## Instructions to follow
Would you retype, word for word, the line with "2021 МАЙ (219, 462)" and every line after it through the end of the records below?
== Input ==
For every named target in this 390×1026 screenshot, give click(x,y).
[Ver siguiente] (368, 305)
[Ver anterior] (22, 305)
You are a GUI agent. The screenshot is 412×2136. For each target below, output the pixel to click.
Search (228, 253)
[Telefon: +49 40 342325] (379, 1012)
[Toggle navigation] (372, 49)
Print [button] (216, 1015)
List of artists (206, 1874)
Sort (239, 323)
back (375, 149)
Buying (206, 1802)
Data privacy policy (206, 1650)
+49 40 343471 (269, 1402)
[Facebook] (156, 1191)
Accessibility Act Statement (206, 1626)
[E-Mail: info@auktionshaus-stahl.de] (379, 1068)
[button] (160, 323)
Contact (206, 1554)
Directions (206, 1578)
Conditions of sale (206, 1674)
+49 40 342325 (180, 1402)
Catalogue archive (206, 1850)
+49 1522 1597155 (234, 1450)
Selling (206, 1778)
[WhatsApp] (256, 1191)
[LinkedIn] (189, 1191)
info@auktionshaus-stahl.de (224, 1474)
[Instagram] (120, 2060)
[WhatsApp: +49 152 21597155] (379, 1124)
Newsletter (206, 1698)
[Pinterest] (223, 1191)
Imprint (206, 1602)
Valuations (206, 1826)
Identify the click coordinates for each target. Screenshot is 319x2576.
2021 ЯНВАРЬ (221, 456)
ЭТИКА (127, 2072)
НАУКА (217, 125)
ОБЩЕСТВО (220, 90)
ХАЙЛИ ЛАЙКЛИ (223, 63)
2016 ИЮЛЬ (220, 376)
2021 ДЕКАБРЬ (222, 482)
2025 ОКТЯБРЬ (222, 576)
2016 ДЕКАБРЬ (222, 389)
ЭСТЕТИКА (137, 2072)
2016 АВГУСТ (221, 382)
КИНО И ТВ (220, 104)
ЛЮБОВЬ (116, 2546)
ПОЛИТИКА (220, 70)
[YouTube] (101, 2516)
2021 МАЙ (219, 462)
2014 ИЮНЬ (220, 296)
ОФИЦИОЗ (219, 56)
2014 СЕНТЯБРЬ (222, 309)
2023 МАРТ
===
## Solution to the problem
2021 МАЙ (219, 462)
2014 ИЮНЬ (220, 296)
ОФИЦИОЗ (219, 56)
2014 СЕНТЯБРЬ (222, 309)
2023 МАРТ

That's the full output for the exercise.